The Property Group nodes () define output properties and declare model inputs on which the property values can depend. There is a slight difference in the Settings window between, on one hand, the Basic and user-defined property groups, and on the other hand the built-in material model groups. The latter do not allow adding additional output properties, but all property groups allow declaring model inputs and also add local properties which can be used in output property expressions.

In the Label field, enter a suitable label for the property group if needed. Changing the Name field changes the namespace identifier used when defining output property variables and functions. You can, for example, make the identifier shorter.Changing the name of a user-defined property group will also update its tag. Other property group types have fixed tags.

The currently declared material properties in the property group appear in a table in the Output Properties section.

Click the Select Quantity button () to add another output property. Select the desired quantity from the tree in the Physical Quantity dialog that opens.

If required, edit the expressions in the Expression column. Edit directly in the table or in the Expression field underneath the table. You can insert predefined expressions by clicking the Insert Expression button () or clicking Ctrl+Space and then choosing an expression from the list of predefined expressions. You can also click the Edit button (), which opens a dialog for easier specification of orthotropic and anisotropic material properties (tensors), when applicable. Select Isotropic, Diagonal, Symmetric, or Full when entering the data in the material property’s dialog. In the Expression column, use a syntax with curly braces such as {k11, k21, k31, k12, k22, k32, k13, k23, k33} to enter anisotropic material properties for a 3-by-3 tensor kij in the order k11, k21, k31, k12, k22, k32, k13, k23, and k33. 1, 2, and 3 represent the first, second, and third direction in the active coordinate system. In many cases (for example, when entering the elasticity matrix for structural mechanics), the matrix must for physical reasons be symmetric. The upper diagonal part of the matrix you enter will then be mirrored when forming the actual constitutive matrix, and the lower diagonal part is ignored.

The Variable column lists the output variable names depending on the type of anisotropy. For an isotropic k, k_iso represents its single scalar value.

The Unit and Size columns provide information about the unit and size of the output property. The size is 1x1 for a scalar value such as density and 3x3 for a tensor (matrix) quantity such as electric conductivity.

If desired, you can add information about the property, such as references for its value or expression. To do so, click the Edit/Show Property Information button (), enter the property information in the dialog that opens, and then click OK. When information is available for a property, an information symbol () appears in the Info column.
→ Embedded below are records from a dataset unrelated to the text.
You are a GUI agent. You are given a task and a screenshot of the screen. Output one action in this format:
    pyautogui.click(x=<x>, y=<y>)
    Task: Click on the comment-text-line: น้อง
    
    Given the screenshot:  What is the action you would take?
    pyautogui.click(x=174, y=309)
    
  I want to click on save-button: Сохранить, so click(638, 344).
Use the Move Up (), Move Down (), and Delete () buttons to organize the table as needed.

The Basic property group under a material, as well as any user-defined group, creates the following variables:

The model inputs are physical quantities, such as temperature, that are used as inputs in the expressions that define the output properties (for example, to describe a temperature-dependent physical quantity). For example, adding Temperature as a model input makes the variable name T available for use in an expression for the heat capacity at constant pressure Cp, such as 300[J/(kg*K)]*T[1/K], which works regardless of the name of the actual dependent variable for temperature in the model that uses the temperature-dependent material.

Click the Select Quantity button () to add another model input, which you choose from one of the available physical quantities in the Physical Quantity dialog that opens.

Use the Move Up (), Move Down (), and Delete () buttons to organize the table as needed.

Here you can enter user-defined properties which are local to the property group. This means that they are accessed from physics interfaces and do not generate variables in the material. scope. These local properties become available for use in the property group’s output property expressions, and can also be accessed more generally using the full property group scope.

Enter a name in the Name column and its definition in the Expression column. You can also enter a Description. Information about all local properties from all property groups is also displayed in the Material Contents section of the parent Material node. In that node, only the Expression column is editable.

Local properties are useful for parameterizing functions that describe material properties if they contain inputs other than those that are model inputs (such as temperature and pressure). For example, a local property can be a reference value at a certain temperature. Use the Move Up (), Move Down (), and Delete () buttons to organize the tables as needed.

Material property groups are automatically added to the material node in the Model Builder. You can also add additional predefined property groups or create a User-Defined Property Group (in the Materials toolbar, click User-Defined Property Group ()or right-click the Material node). The available properties are collected in property groups according to the physical context.

Each property group has a Settings window for Property Group. When a Model Builder node is clicked (for example, Basic), the Settings window for Property Group displays specific information about that property group. The physical properties for all property groups are summarized in a Material Contents table in the Settings window for the parent Material node.